Here is a block of entries. Write out its lines exactly, from the first through the one containing "Given: Select the hdc-PC protein arrow".

━━ Data shown

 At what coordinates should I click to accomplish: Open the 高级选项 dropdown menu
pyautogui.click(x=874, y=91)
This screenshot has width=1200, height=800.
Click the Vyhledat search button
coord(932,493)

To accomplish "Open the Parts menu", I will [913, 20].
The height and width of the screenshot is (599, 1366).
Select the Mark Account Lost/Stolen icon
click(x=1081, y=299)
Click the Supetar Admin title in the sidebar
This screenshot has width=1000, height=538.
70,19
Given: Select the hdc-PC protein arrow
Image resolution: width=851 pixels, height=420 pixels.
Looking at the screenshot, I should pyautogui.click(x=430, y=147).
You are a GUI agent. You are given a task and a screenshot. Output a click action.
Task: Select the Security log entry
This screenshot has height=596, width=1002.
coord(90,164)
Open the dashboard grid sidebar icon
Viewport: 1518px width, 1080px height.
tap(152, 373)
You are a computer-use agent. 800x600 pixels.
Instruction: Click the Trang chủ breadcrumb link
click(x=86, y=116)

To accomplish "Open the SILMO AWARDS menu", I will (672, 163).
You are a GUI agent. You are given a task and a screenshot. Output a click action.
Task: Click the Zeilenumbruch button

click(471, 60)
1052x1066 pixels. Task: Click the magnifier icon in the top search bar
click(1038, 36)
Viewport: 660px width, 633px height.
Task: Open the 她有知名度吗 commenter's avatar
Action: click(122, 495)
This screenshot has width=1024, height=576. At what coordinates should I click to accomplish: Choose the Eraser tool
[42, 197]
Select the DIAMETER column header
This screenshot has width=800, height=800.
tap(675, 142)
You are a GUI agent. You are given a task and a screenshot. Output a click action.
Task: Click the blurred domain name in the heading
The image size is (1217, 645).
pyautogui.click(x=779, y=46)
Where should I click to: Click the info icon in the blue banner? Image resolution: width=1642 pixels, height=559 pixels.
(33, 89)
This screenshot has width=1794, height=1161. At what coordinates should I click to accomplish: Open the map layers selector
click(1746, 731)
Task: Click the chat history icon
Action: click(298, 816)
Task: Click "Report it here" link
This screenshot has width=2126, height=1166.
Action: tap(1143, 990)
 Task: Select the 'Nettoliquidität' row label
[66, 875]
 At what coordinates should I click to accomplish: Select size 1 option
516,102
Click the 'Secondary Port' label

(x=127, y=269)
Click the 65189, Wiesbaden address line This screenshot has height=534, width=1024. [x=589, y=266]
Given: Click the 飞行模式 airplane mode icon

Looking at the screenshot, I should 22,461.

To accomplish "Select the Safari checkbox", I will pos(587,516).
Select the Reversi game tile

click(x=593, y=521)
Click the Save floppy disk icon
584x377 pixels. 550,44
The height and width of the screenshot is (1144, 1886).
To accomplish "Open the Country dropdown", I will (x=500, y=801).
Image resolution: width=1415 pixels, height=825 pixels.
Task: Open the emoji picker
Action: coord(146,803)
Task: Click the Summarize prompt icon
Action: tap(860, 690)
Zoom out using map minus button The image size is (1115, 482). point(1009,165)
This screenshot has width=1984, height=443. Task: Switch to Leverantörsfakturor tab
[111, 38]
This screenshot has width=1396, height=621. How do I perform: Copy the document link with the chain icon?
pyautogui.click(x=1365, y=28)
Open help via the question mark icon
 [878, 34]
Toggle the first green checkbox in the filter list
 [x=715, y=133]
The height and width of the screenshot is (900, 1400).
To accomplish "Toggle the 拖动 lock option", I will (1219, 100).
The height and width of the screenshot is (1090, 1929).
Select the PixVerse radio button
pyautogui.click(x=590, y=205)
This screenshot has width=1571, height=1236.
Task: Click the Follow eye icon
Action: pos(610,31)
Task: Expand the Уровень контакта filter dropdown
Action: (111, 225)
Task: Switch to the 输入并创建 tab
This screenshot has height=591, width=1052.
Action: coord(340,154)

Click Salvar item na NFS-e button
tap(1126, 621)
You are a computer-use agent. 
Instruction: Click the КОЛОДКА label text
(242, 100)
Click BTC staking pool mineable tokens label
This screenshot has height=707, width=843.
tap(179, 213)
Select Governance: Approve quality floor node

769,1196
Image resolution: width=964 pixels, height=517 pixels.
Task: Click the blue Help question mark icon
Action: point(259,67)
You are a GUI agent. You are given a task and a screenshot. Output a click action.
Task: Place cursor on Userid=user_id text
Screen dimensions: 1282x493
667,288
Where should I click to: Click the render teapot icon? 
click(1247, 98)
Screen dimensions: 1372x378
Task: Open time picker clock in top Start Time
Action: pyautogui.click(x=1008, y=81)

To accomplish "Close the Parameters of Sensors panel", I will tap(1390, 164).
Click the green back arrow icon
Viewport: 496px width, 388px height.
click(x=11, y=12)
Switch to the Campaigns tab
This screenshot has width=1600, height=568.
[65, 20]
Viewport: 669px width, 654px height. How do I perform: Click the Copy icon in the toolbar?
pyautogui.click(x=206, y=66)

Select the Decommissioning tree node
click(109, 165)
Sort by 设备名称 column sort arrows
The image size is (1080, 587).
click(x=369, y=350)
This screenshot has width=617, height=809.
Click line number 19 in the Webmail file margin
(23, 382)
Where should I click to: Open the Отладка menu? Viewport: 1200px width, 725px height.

━━━━

> _Task result_:
 At what coordinates should I click to accomplish: Open the 高级选项 dropdown menu
pyautogui.click(x=874, y=91)
This screenshot has width=1200, height=800.
Click the Vyhledat search button
coord(932,493)

To accomplish "Open the Parts menu", I will [913, 20].
The height and width of the screenshot is (599, 1366).
Select the Mark Account Lost/Stolen icon
click(x=1081, y=299)
Click the Supetar Admin title in the sidebar
This screenshot has width=1000, height=538.
70,19
Given: Select the hdc-PC protein arrow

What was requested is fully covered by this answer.